Esse tipo de quadro comparativo, que poderia incluir outras redes estaduais e outras áreas do conhecimento, mostra desde já o tamanho da desigualdade de acesso ao conhecimento a que a imprecisão na definição de “Formação Geral Básica” feita pela Lei n. 14.945/2024 poderá levar.
No lugar das aulas de Ciências Humanas, a Seduc-SP aumentou em 50% a carga horária de Língua Portuguesa (com a inclusão do componente curricular denominado “Redação e Leitura”) e incluiu mais 133,3 horas de “Matemática Financeira” – o equivalente à carga horária total de Geografia, ou de Filosofia e Sociologia somadas – às 400 horas já existentes de Matemática.
Até o mundo mineral sabe que as disciplinas de Ciências Humanas e Naturais, cada uma à sua maneira, também propiciam aprendizagens relacionadas à escrita, à leitura, à álgebra, à geometria etc.
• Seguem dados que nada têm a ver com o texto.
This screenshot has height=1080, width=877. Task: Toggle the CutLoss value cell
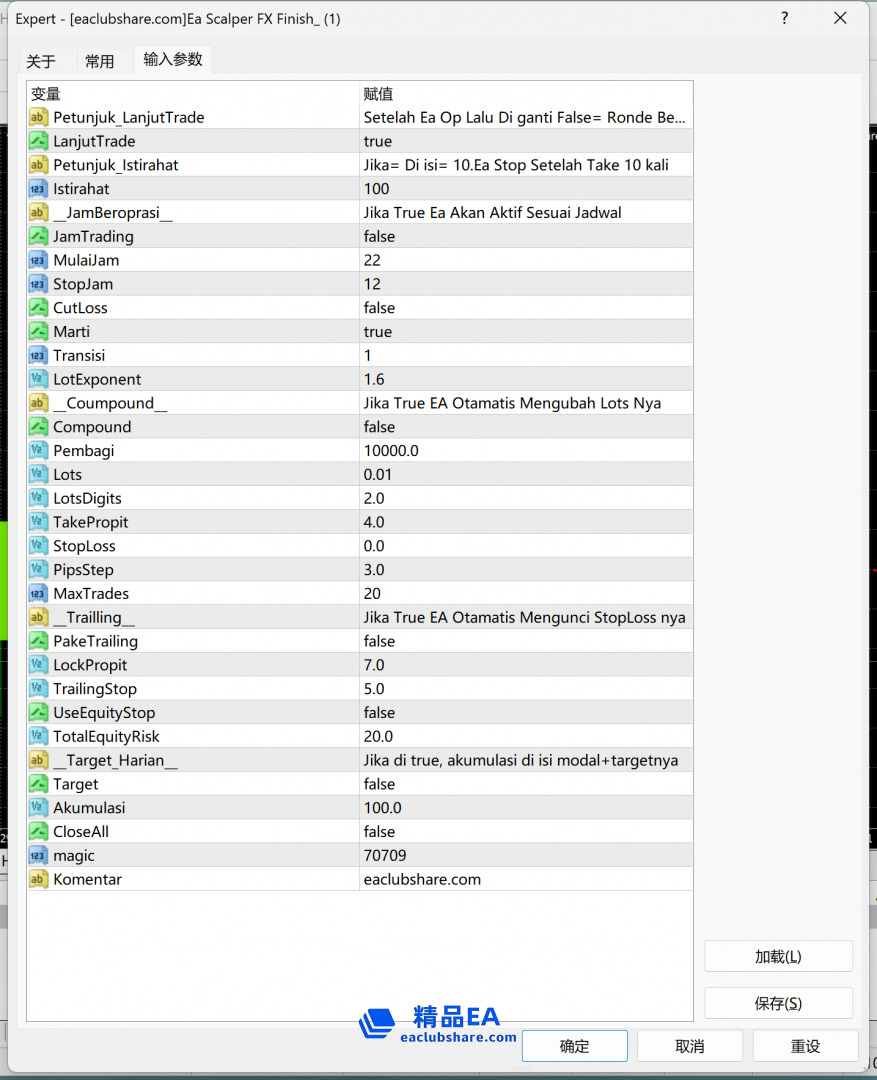[x=525, y=308]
A decisão de entupir os/as estudantes das escolas estaduais com aulas de Português e Matemática decorre do manjadíssimo intento do governo paulista de ensinar nas escolas somente o que interessa nas avaliações em larga escala como o Saeb, ainda que isso signifique oferecer um ensino médio empobrecido de disciplinas científicas.
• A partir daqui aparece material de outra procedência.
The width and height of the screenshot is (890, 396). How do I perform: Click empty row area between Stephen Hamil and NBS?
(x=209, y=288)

Num país com tantos secretários estaduais de educação mentecaptos e que projetam a sua própria falta de qualificação ofendendo profissionais da educação, definir de forma deliberadamente imprecisa o que compreende a formação geral e básica a que todo/a estudante do ensino médio deveria ter acesso na escola pública abre flancos para que os absurdos do ensino médio nem-nem de Temer e companhia se repitam.
Neste novo momento, em que o governo Lula tenta reaver o protagonismo coordenativo das políticas públicas de educação perdido nos anos anteriores, o custo político de um novo fracasso da política de ensino médio não recairá somente sobre governadores e seus parceiros dos institutos e fundações empresariais.